Это письмо Гарольд имел неосторожность показать кое-кому из своих «друзей», горько жалуясь на поведение Эстер и патетически сокрушаясь о том, что «эта женщина» настраивает против него дочь. «Друзья» выражали ему сочувствие, а за спиной высмеивали его.
Эстер думала, что теперь Гарольд оставит ее в покое. Но она ошиблась. В начале тысяча девятьсот тридцать первого года от него пришло второе письмо:
«Дорогая Эстер! Твое обидное, полное горечи письмо так меня расстроило, что я некоторое время не в силах был на него ответить. Но чувства отца и мужа заставляют меня снова обратиться к тебе с вопросом, не пересмотришь ли ты свое решение, слишком опрометчивое и поспешное, жестокое по отношению ко мне и к дочери, которая, наверное, сильно тоскует по уюту нашего семейного гнездышка. Почему бы нам не встретиться, так сказать, за круглым столом и не обсудить все возможности?
В Сити сейчас полнейший застой, так что я решил закрыть контору: содержать ее — только бесполезный расход. Помаленьку подыскиваю себе дело, в котором я смогу полностью применить свои коммерческие способности. При нынешней конъюнктуре Отечеству нужны его наиболее деятельные умы, и я предложил уже свои услуги одной из крупнейших компаний. Нет ни малейшего сомнения, что я займу видное место: сейчас как никогда ценится финансовый гений, ибо нужда в нем очень велика.
А пока положение мое еще не упрочено, я буду тебе весьма признателен, если ты ссудишь мне сотню-другую, чтобы я мог продержаться до лучших времен.
Любящий тебя муж Гарольд».
Первым побуждением Эстер было швырнуть это послание в огонь и оставить его без ответа, но затем какое-то смутное чувство ответственности («уж раз имела глупость выйти за такого человека, то расплачивайся») заставило ее навести справки о делах Гарольда. Она узнала, что он живет в одной комнате с женщиной, которая была когда-то его секретаршей, а теперь тиранит его беспощадно. Работы у него нет, и он пробавляется тем, что подрабатывает случайными делишками в Сити. Он все еще носит свою неизменную, но уже изрядно потрепанную визитку и ветхий цилиндр, делая отчаянные усилия поддержать дутое величие знатного рода Формби-Пэттов и свою репутацию «финансиста». Большинство его старых «друзей» теперь гнушаются им, некоторые жалеют и «одалживают» ему небольшие суммы, но для тех и других он стал посмешищем.

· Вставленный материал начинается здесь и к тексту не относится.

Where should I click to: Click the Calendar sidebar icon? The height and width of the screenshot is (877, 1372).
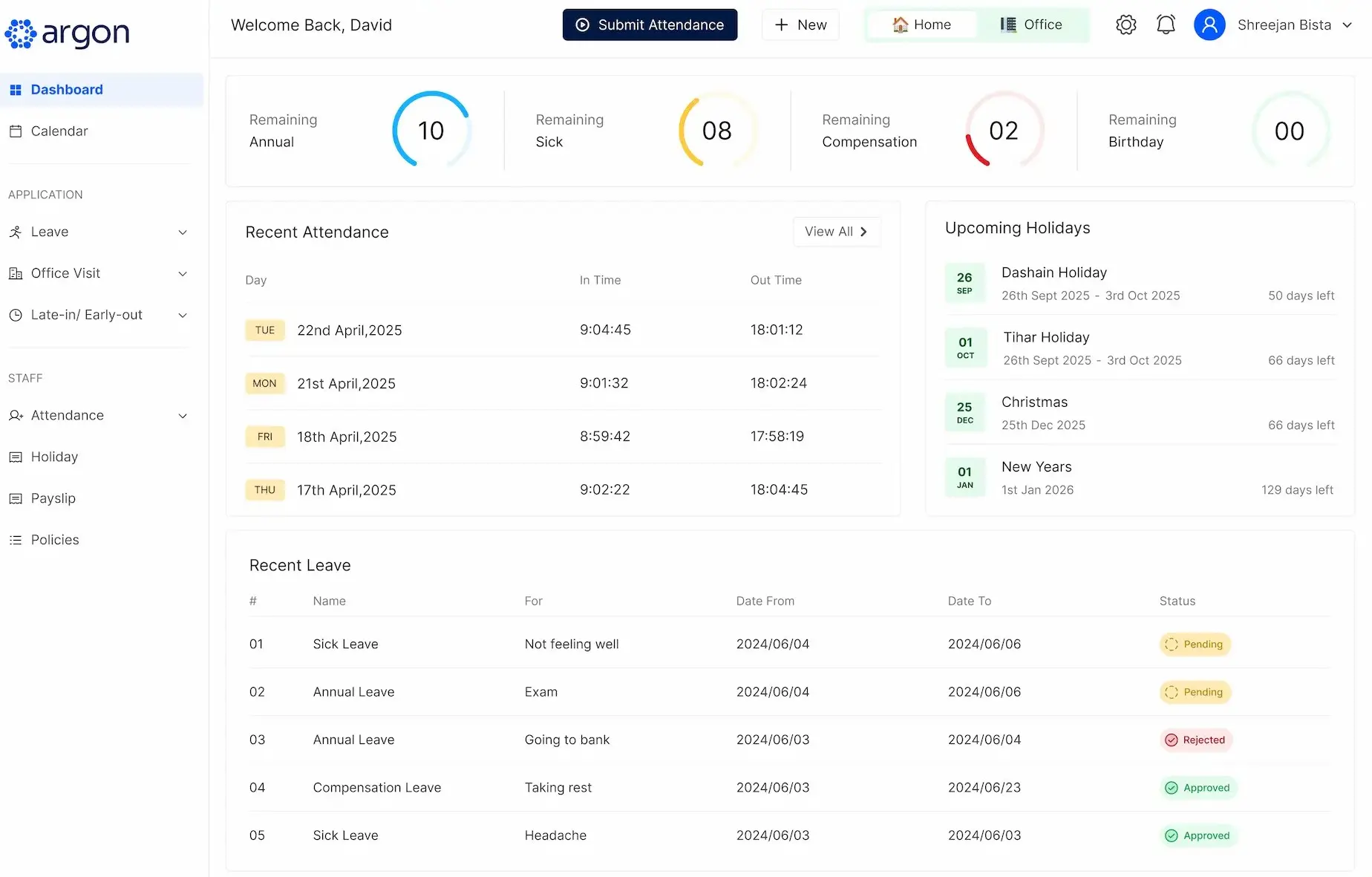click(16, 131)
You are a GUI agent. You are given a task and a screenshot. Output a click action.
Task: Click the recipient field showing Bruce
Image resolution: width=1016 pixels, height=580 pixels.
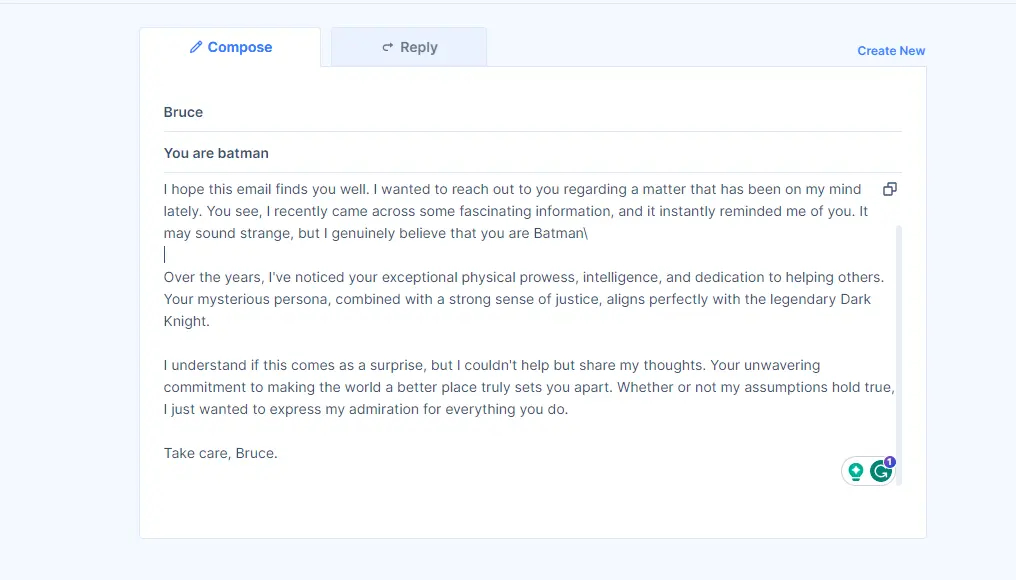[x=183, y=112]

Сама тому удивляясь, Эстер ловила себя на мысли: «Бедный Гарольд! Он все-таки не такой подлец, как другие, те, кто сейчас имеет наглость смеяться над ним». Она написала ему письмо уже поласковее, чем первое, и послала десять фунтов. Через две-три недели он опять написал — и вышло так, что с этих пор Эстер стала посылать ему десять — двенадцать фунтов ежемесячно. Он горячо уговаривал ее встретиться, — вероятно, надеялся, что Эстер спасет его от мегеры, с которой он жил. Но у Эстер хватало благоразумия ограничиваться денежной помощью.
Да и эту помощь ей пришлось оказывать ему не так уж долго. Гарольд сильно одряхлел и скоро умер от разрыва сердца в нескольких шагах от конторы, на двери которой прежде гордо красовалась табличка «Г. Формби-Пэтт, финансист». Весть о падении английского фунта его доконала. Как и приличествует усердному служителю божества, именуемого «фунт стерлингов», он скончался одновременно с фетишем, которому поклонялся и для которого пожертвовал всем, что придает нашей жизни настоящую ценность и прелесть.
Только две женщины — да и те не в трауре — шли за его гробом.